_Instruções da tarefa:_
Responda às perguntas seguintes com base no texto sobre os vinhos de Lisboa:
1. A que candidatura conjunta foi atribuído o estatuto de Cidade Europeia do Vinho 2018?
2. Que entidade promoveu a conferência «Vinhos de Lisboa: os Desafios do Crescimento»?
3. De que empresa é José Luís Oliveira Silva?

_Excerto selecionado:_
Vinhos de Lisboa procuram o seu caminho na diversidade ;

Vinhos de Lisboa procuram o seu caminho na diversidade
A conferência ficou marcada pela atribuição do estatuto de Cidade Europeia do Vinho 2018 à candidatura conjunta de Torres Vedras e Alenquer.
Diversidade, notoriedade, certificação. Como conciliar a aposta nas castas internacionais quando as tendências ditam o uso de castas autóctones? Como tirar partido da incrível diversidade de denominações de origem? Como transformar volume em valor? Estes foram alguns dos temas debatidos na conferência «Vinhos de Lisboa: os Desafios do Crescimento», promovida pela Vida Económica.

A região vitícola de Lisboa atravessa atualmente uma dinâmica de “concentração excessivamente perigosa”, em que “um pequeno número de produtores” representa a maior fatia de produção de vinhos certificados. Segundo José Luís Oliveira Silva, da Casa Santos Lima, ela própria a maior produtora de vinhos da região, este enviesamento “significa menos agentes económicos a promover a região no estrangeiro”.

_Listagem de dados:_
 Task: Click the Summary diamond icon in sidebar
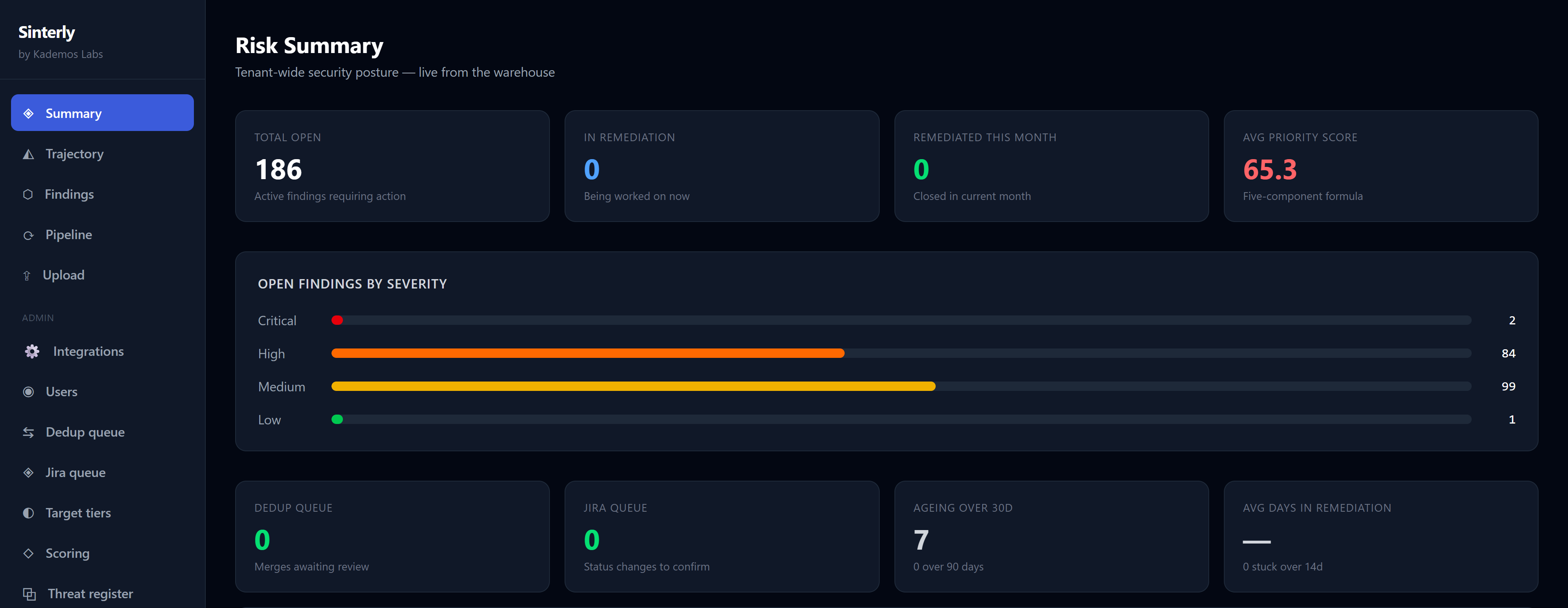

_Resposta do exercício:_
1. À candidatura conjunta de Torres Vedras e Alenquer.
2. A Vida Económica.
3. Da Casa Santos Lima.